MATERIAL DEL EJERCICIO -

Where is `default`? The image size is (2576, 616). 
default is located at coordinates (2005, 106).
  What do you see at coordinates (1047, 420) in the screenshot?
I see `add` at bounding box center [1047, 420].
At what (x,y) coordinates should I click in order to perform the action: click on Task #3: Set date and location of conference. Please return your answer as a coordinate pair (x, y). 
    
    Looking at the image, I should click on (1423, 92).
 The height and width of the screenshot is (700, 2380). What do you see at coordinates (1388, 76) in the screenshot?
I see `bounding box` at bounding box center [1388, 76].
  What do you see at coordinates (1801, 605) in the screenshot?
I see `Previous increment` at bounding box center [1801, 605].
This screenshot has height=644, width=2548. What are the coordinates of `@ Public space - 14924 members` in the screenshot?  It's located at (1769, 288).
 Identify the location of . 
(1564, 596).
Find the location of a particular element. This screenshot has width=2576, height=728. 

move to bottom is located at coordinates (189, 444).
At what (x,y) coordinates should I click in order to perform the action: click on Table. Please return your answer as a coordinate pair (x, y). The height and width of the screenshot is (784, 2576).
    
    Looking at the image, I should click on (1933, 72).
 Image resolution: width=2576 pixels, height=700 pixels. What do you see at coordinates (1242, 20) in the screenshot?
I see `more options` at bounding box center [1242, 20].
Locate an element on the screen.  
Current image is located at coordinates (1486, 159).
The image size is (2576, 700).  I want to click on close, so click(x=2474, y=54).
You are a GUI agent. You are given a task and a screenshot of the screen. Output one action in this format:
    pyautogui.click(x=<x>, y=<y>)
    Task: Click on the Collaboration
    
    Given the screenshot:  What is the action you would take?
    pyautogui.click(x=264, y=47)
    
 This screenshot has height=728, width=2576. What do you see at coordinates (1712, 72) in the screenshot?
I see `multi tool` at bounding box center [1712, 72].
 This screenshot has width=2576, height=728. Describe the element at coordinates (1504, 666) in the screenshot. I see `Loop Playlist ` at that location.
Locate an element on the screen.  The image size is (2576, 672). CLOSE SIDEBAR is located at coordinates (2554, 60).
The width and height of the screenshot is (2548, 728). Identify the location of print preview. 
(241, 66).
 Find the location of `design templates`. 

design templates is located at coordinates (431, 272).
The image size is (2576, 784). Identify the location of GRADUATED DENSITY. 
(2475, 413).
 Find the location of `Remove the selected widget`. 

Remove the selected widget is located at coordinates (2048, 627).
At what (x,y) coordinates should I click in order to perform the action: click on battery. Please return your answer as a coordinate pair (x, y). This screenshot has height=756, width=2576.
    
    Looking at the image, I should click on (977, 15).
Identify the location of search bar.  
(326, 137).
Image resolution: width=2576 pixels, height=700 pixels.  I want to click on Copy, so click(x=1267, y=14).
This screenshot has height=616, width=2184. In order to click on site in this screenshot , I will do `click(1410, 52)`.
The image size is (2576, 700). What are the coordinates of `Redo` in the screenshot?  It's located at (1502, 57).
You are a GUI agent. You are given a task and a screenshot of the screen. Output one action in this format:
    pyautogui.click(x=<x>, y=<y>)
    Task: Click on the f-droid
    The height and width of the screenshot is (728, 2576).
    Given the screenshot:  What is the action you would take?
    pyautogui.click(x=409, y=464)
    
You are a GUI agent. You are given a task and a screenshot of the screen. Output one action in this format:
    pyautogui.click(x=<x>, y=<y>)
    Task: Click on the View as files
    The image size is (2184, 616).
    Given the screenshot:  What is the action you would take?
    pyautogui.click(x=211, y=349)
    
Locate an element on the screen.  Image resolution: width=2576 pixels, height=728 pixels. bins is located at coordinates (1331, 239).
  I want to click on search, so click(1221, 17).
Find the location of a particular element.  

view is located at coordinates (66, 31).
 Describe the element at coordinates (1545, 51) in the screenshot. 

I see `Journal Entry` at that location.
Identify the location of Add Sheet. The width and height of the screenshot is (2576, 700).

LA TAREA - Reproduce palabra por palabra el tramo de los datos anteriores que va desde la línea que contiene "has height=756, width=2576." hasta la línea que contiene "The image size is (2576, 700). What", ambas incluidas.

RESULTADO DEL EJERCICIO -
At what (x,y) coordinates should I click in order to perform the action: click on battery. Please return your answer as a coordinate pair (x, y). This screenshot has height=756, width=2576.
    
    Looking at the image, I should click on (977, 15).
Identify the location of search bar.  
(326, 137).
Image resolution: width=2576 pixels, height=700 pixels.  I want to click on Copy, so click(x=1267, y=14).
This screenshot has height=616, width=2184. In order to click on site in this screenshot , I will do `click(1410, 52)`.
The image size is (2576, 700). What are the coordinates of `Redo` in the screenshot?  It's located at (1502, 57).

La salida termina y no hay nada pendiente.